JEFF GREENFIELD: We’ve heard from some companies that you put on more regulation, what you’re going to do is you’re going to increase cost, you’re going to slow innovation. Is that relevant to what you’ve been talking about in terms of what you want to see done? Is that a legitimate concern?
DR. JOSH RISING: You know certainly we think of a better system of post market surveillance of figuring out what’s happening in the real world as being a win for both safety and innovation.
You know there’s some people who talk about safety and innovation as being diametrically opposed that if you improve safety, you’re going to hurt innovation or vice versa. But we see post market surveillance as a way where you can really achieve the best of both worlds. And that’s if we’re able to collect real time information on what’s happening with medical devices we can improve safety because we can identify devices that might be problematic and then remove them from the market place, but it’s also going to help innovation because this is also going to give manufacturers much more information about what’s happening with their devices than they have now, and they’re going to be able to use that information in the next generation of their devices, so we really see this need to collect more information on these devices as being both a win in the safety and innovation columns.
JEFF GREENFIELD: We’ve just got a few seconds left, but if there’s one piece of advice you would give to a patient about to undergo such a procedure, what would it be?

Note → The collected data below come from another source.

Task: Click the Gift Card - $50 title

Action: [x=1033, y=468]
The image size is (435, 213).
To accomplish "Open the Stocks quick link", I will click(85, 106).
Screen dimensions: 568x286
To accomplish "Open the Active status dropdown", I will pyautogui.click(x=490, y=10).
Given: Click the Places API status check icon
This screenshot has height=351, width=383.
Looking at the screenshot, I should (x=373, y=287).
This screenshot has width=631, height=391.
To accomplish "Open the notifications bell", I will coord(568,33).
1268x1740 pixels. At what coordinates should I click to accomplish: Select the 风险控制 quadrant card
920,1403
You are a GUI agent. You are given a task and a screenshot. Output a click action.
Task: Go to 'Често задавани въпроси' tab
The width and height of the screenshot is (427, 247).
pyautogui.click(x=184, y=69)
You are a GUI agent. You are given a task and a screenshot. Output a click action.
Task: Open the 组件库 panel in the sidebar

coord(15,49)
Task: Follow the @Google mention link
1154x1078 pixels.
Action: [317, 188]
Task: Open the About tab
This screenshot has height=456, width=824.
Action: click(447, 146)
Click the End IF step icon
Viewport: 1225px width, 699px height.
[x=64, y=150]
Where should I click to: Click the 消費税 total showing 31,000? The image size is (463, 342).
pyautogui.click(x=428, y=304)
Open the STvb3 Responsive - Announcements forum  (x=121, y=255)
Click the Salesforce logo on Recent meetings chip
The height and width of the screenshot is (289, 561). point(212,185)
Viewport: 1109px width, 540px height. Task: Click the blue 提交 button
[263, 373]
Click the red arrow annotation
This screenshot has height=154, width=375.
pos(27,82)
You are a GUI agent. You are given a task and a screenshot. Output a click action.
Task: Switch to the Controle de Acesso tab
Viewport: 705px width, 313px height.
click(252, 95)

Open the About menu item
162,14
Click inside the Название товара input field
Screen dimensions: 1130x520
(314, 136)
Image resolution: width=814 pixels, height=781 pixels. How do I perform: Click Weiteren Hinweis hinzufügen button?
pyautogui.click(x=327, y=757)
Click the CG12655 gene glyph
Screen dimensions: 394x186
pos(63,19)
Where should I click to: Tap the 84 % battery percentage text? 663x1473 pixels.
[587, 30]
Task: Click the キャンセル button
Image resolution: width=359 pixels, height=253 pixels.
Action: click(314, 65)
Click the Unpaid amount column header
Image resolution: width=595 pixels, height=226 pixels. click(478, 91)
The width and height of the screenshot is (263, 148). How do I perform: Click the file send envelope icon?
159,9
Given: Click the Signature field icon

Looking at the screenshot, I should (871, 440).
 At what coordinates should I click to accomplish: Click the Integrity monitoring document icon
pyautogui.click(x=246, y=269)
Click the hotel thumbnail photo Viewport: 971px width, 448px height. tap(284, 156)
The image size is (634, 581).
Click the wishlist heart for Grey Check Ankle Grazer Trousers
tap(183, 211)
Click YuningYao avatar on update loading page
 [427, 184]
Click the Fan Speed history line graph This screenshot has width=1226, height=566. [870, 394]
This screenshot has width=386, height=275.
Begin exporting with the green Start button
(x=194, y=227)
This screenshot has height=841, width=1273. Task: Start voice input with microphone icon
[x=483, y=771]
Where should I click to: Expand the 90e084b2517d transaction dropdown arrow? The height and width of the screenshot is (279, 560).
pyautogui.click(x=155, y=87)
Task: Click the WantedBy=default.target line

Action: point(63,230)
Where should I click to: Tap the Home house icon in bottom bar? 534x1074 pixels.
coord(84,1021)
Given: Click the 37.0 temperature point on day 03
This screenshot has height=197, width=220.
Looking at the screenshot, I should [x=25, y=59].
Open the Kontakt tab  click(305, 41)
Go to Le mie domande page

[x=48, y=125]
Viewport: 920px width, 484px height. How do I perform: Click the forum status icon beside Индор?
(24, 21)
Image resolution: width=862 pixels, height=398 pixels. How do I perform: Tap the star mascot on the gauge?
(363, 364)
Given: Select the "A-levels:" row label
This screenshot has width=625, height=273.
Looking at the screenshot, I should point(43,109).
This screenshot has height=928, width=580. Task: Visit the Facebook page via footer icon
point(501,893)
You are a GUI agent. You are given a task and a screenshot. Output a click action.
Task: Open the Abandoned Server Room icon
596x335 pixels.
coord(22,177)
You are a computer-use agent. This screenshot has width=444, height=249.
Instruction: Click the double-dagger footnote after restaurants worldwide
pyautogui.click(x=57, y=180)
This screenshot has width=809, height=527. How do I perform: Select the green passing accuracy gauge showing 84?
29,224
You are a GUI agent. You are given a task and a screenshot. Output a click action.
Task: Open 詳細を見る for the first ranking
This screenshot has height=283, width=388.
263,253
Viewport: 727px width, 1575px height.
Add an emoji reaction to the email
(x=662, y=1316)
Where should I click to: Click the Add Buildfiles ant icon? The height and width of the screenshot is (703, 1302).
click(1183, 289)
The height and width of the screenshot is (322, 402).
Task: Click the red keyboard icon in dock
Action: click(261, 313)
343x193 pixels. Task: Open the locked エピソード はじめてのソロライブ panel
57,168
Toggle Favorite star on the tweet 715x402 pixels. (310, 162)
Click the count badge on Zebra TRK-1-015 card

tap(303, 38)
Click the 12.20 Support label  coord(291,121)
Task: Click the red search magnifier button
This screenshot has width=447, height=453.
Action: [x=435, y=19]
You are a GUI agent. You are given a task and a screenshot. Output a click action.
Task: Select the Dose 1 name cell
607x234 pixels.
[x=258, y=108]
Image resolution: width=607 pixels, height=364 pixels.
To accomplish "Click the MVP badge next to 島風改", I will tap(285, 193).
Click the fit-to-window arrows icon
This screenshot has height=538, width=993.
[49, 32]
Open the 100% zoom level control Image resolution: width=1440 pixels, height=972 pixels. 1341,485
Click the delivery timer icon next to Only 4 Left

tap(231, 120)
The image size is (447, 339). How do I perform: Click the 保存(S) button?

DR. JOSH RISING: You know I think as a doctor myself my recommendation is to speak with the person who’s performing the procedure, talk about the risks and benefits, assess how much evidence has been collected on the device and really make sure that clinician has participated in some follow-up studies on the device because that’s what’s going to get us the information that’s really going to tell us if this device is working as expected over time.
JEFF GREENFIELD: Alright. Dr. Josh Rising, thank you so much for joining us and giving us some insight into what is obviously a significant medical issue. Thanks a lot.
DR. JOSH RISING: My pleasure. Thank you.
JEFF GREENFIELD [narration]: THIS WEEK ONLINE… TAKE PART IN OUR WEEKLY POLL…THE TOPIC: FDA REGULATION. ALSO, MEET NINE WHISTLEBLOWERS WHO CALLED THE FDA “FUNDAMENTALLY BROKEN.” VISIT PBS.ORG/NEED TO KNOW.
JEFF GREENFIELD: That’s it for this edition of Need to Know. Next week I’ll be back with a roundtable that tries to find common ground among economic thinkers left, right, and center.
BERNSTEIN: We talk about taxes as if taxes are a pure cost and have nothing to do with what we use them for.
MAKIN: The question is, when you try to solve the problem, you louse up the way the economy works.
FOROOHAR: Income inequality is actually the major economic problem of our era. And I think that it’s a major contributor to slow growth.
JEFF GREENFIELD: I’m Jeff Greenfield. Thanks for watching.